_Objectifs_.
a: Recopiez sans rien changer le passage du texte sur les relations au travail qui commence à « Faut-il s’aimer pour » et se termine à « corvées vécues ensemble. ».
b: D'après le texte sur les relations au travail, que retient Saint-Exupéry de son métier de pilote de ligne ?

_Texte fourni_.
○ ○ ○ ○ ○
26 04 2017

Faut-il s’aimer pour bien travailler ensemble ?

Par David Mahé, président de Stimulus

« C’était une époque merveilleuse puisque noués par les mêmes dons nous nous aimions les uns les autres ». Antoine de Saint-Exupéry dans ses admirables écrits de guerre (1939-1944) décrit la passion qu’il a eu pour son travail de pilote de ligne et les relations avec ses collègues. Ce que retient l’aviateur de son métier, ce n’est pas la rémunération, le prestige, ni les biens ou les plaisirs qu’il a pu s’offrir grâce à son salaire. C’est la fraternité avec ses camarades, le souvenir de ces missions dangereuses, de ces mains serrées, de ces émotions, et de ces corvées vécues ensemble.

Comme Saint-Exupéry, nous rêvons tous d’un environnement de travail fait de relations fortes et positives. Mais est-ce vraiment nécessaire et comment faire pour créer des relations efficaces et positives au travail?
○ ○ ○ ○ ○
_Données fournies_.
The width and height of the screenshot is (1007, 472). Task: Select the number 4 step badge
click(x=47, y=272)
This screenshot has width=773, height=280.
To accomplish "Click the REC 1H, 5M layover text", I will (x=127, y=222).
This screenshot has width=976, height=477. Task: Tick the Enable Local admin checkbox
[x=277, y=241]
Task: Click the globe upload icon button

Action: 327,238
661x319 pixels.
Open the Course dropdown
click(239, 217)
○ ○ ○ ○ ○
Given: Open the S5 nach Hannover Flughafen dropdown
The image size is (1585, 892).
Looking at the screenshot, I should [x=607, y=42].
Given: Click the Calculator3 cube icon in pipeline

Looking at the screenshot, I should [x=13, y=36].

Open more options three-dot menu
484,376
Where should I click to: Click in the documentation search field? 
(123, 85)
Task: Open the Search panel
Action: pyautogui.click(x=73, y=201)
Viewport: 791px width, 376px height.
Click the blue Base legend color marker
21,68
○ ○ ○ ○ ○
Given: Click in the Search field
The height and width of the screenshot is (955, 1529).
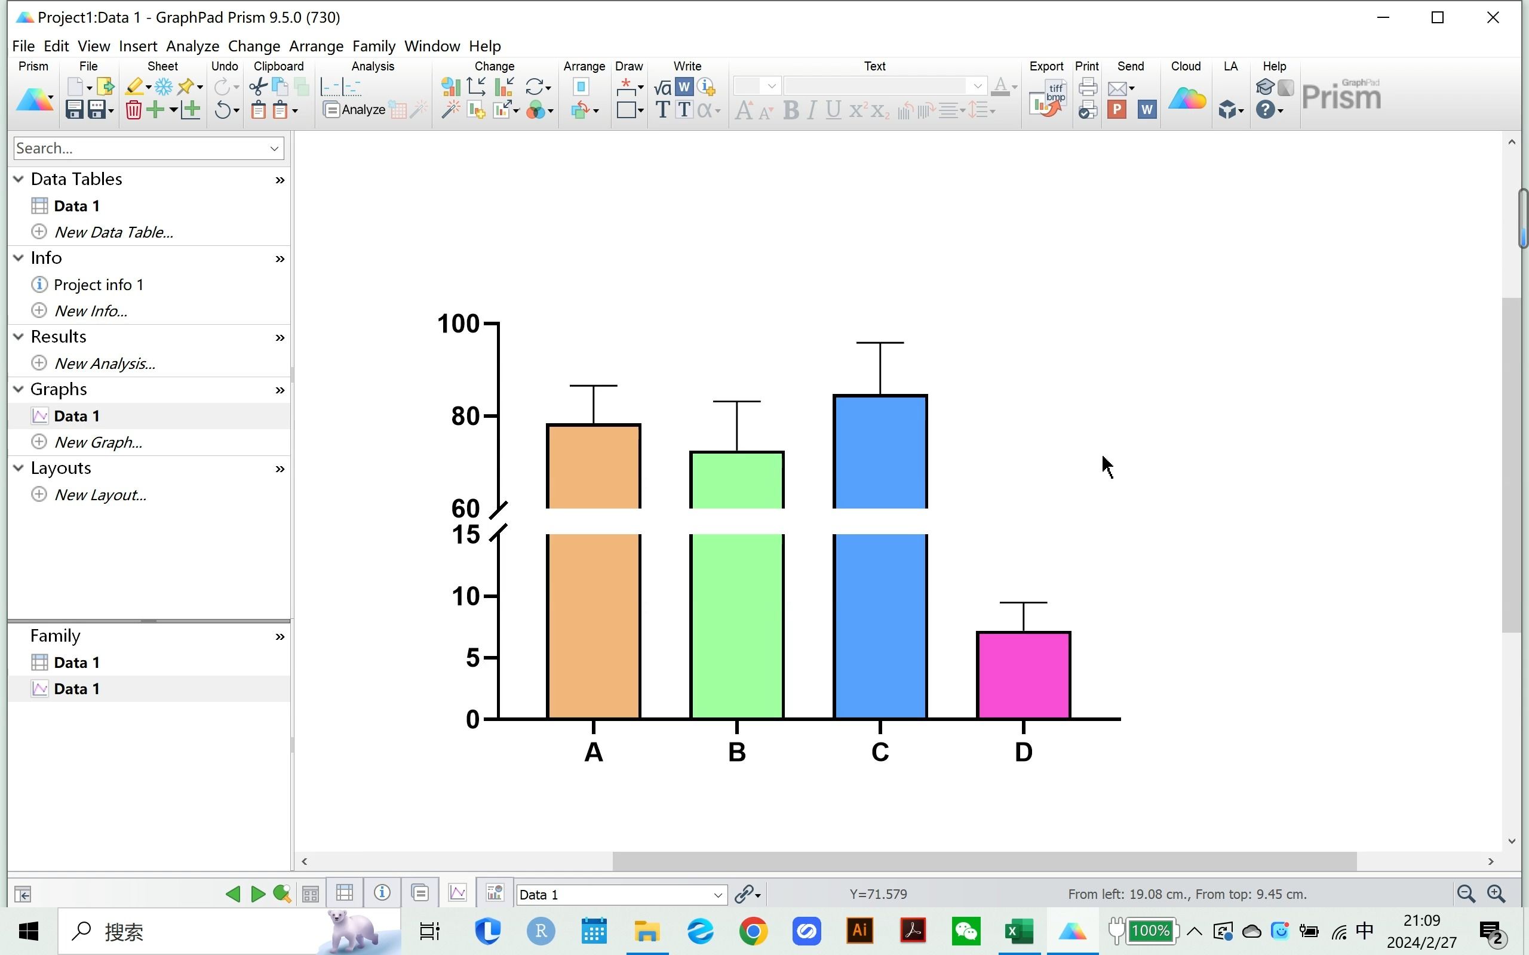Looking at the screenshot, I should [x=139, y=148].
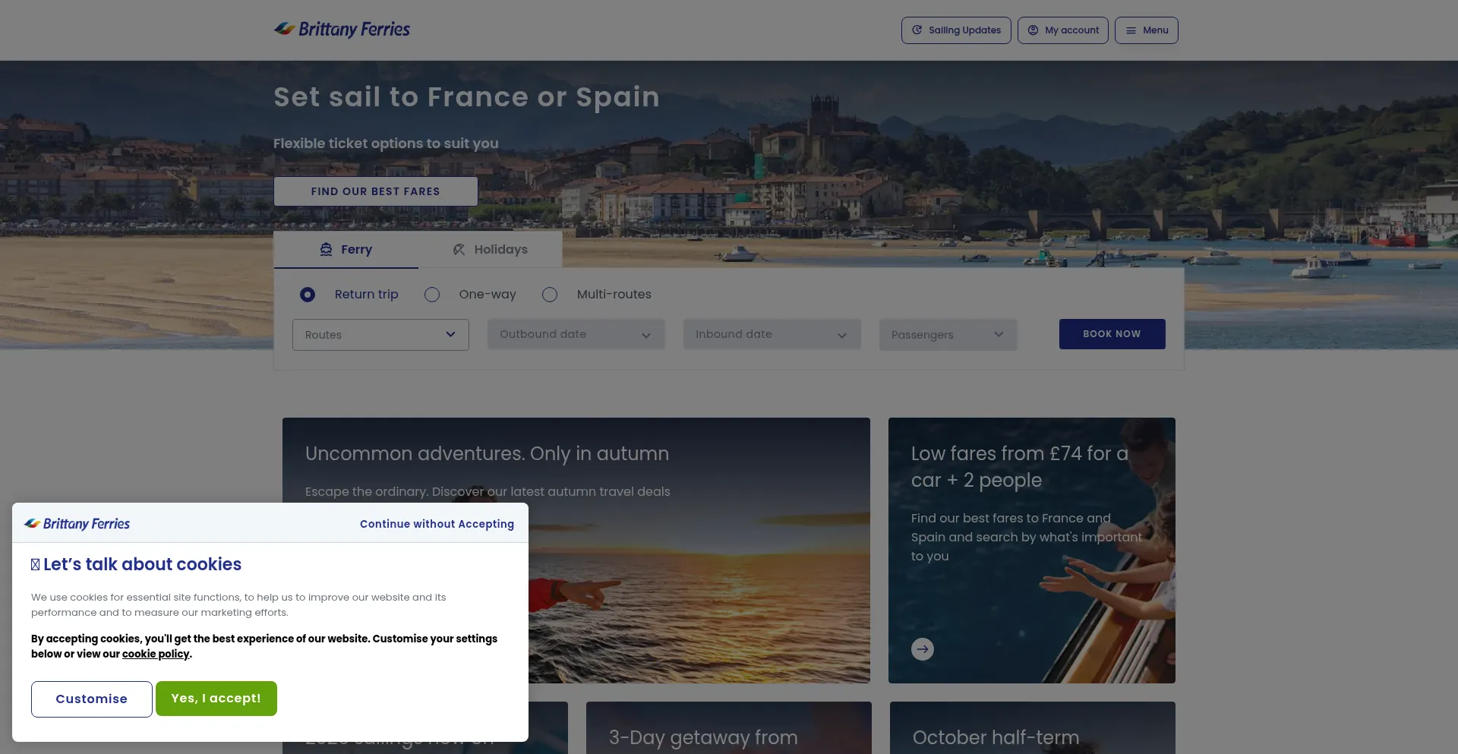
○ ○ ○ ○ ○
_Solutions_.
a:
Faut-il s’aimer pour bien travailler ensemble ?

Par David Mahé, président de Stimulus

« C’était une époque merveilleuse puisque noués par les mêmes dons nous nous aimions les uns les autres ». Antoine de Saint-Exupéry dans ses admirables écrits de guerre (1939-1944) décrit la passion qu’il a eu pour son travail de pilote de ligne et les relations avec ses collègues. Ce que retient l’aviateur de son métier, ce n’est pas la rémunération, le prestige, ni les biens ou les plaisirs qu’il a pu s’offrir grâce à son salaire. C’est la fraternité avec ses camarades, le souvenir de ces missions dangereuses, de ces mains serrées, de ces émotions, et de ces corvées vécues ensemble.

b: La fraternité avec ses camarades, le souvenir des missions dangereuses, des mains serrées, des émotions et des corvées vécues ensemble.